How many months of income must the business interruption insurance cover for a Crave Cookies franchise?
Crave_Cookies Franchise · 2025 FDDAnswer from 2025 FDD Document
- (ii) Business interruption insurance covering at least 12 months of income;
Source: Item 22 — CONTRACTS (FDD page 47)
What This Means (2025 FDD)
According to Crave Cookies' 2025 Franchise Disclosure Document, franchisees must maintain business interruption insurance that covers at least 12 months of income. This insurance is designed to protect the franchisee's revenue stream in the event of unforeseen circumstances that temporarily halt business operations, such as a fire, natural disaster, or other covered event.
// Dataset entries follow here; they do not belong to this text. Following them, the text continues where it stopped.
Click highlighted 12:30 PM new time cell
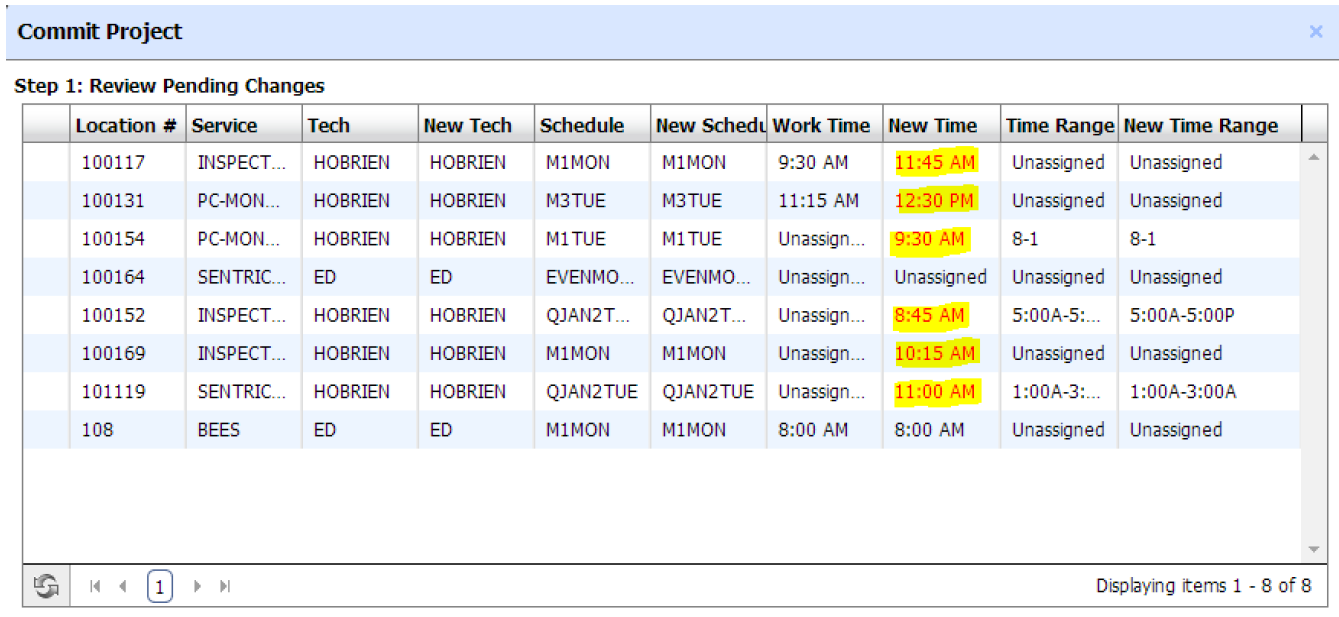 [x=935, y=201]
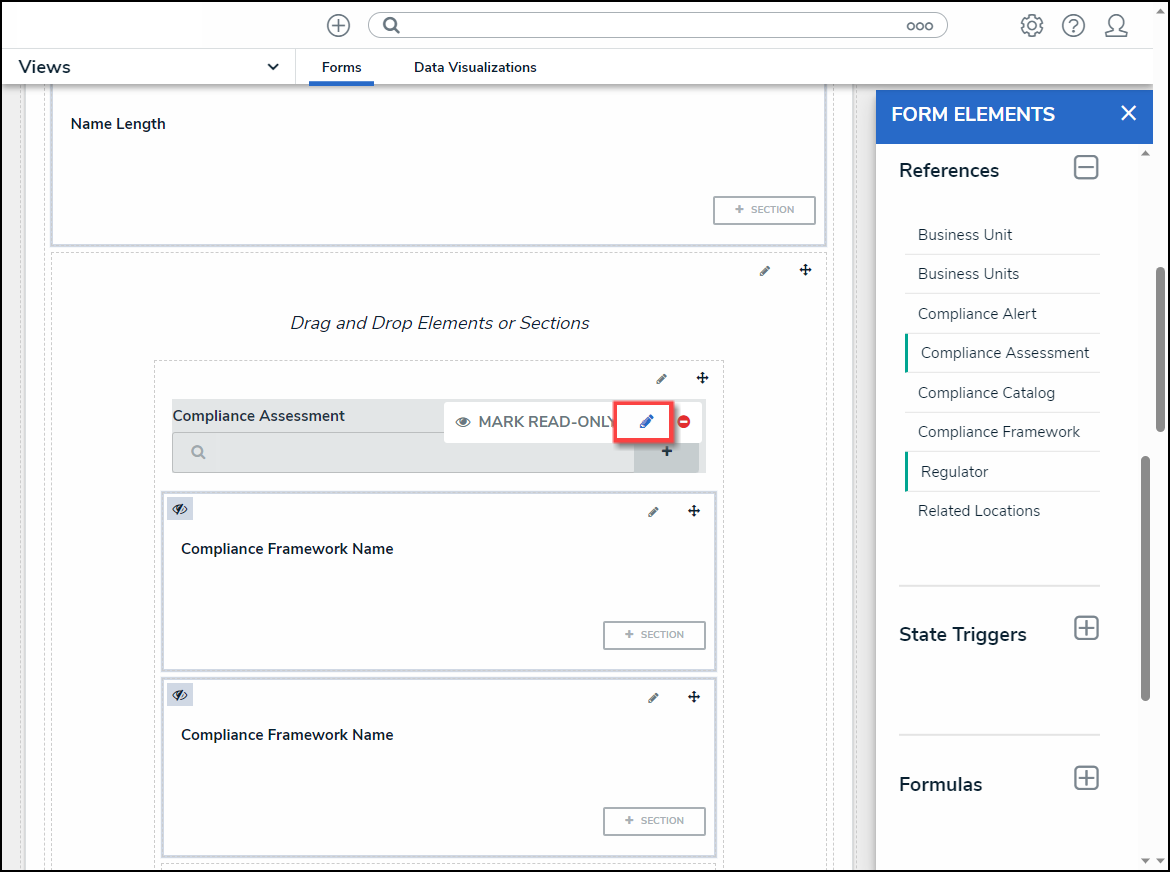The width and height of the screenshot is (1170, 872).
Task: Click the plus create icon in top bar
Action: point(339,26)
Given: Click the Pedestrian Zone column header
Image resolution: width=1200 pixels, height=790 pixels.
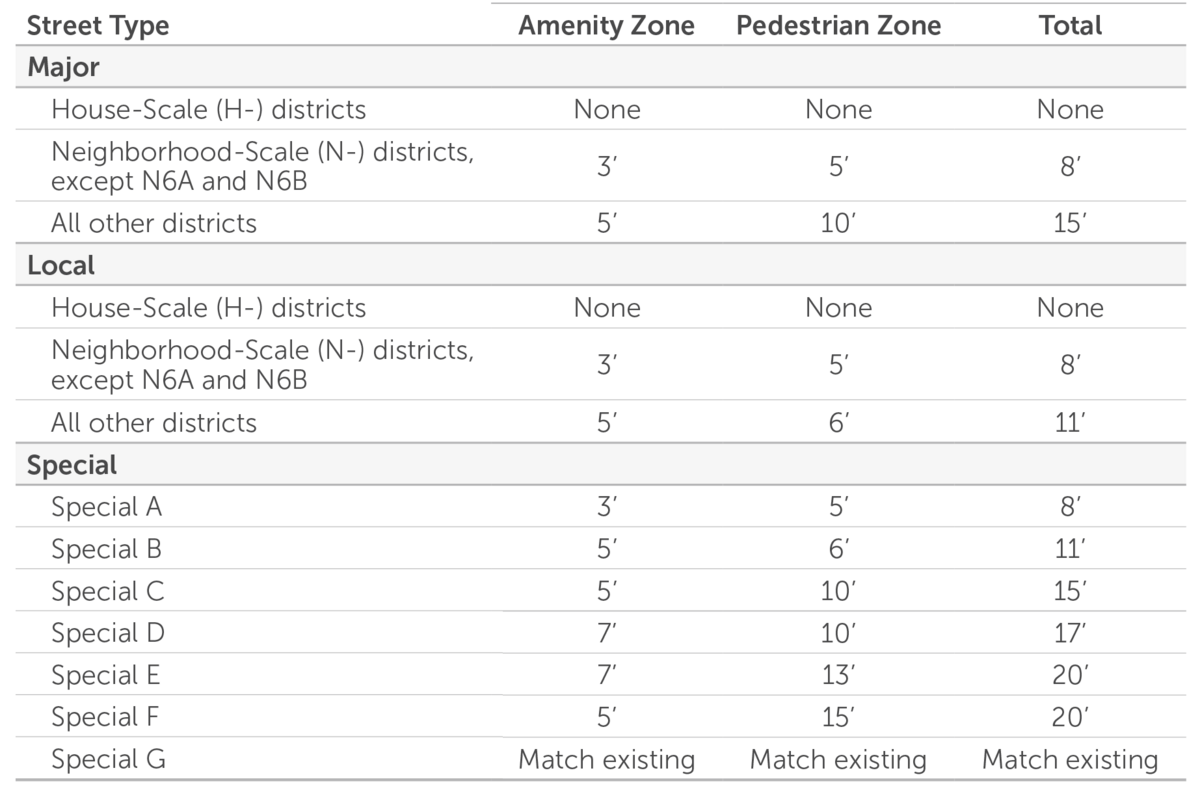Looking at the screenshot, I should pos(838,25).
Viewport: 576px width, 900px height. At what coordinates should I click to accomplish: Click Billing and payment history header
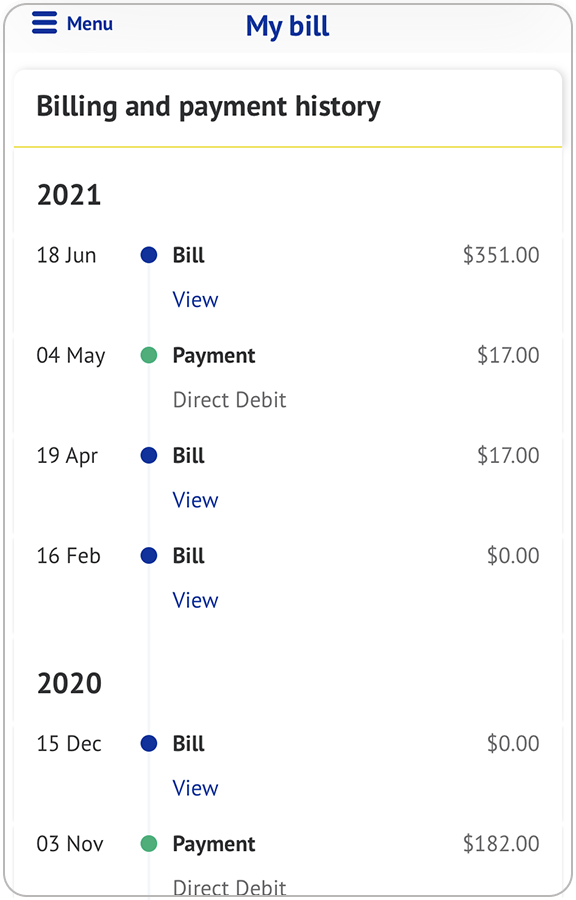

Having business interruption insurance that covers 12 months of income is a crucial safety net for Crave Cookies franchisees. It ensures that they can continue to meet their financial obligations, such as rent, utilities, and employee salaries, even when their business is temporarily unable to generate revenue. This coverage can be the difference between surviving a crisis and being forced to close the business permanently.
Beyond the business interruption insurance, Crave Cookies also requires franchisees to maintain other insurance policies, including commercial general liability insurance with specified coverage limits, business automobile liability insurance, and workers' compensation coverage as required by state law. Franchisees must also ensure that their insurance policies list Crave Cookies Franchising and its affiliates as additional insured, include a waiver of subrogation, and provide Crave Cookies Franchising with advance notice of any policy cancellation. These comprehensive insurance requirements reflect Crave Cookies' commitment to protecting its brand and franchisees from potential liabilities and financial losses.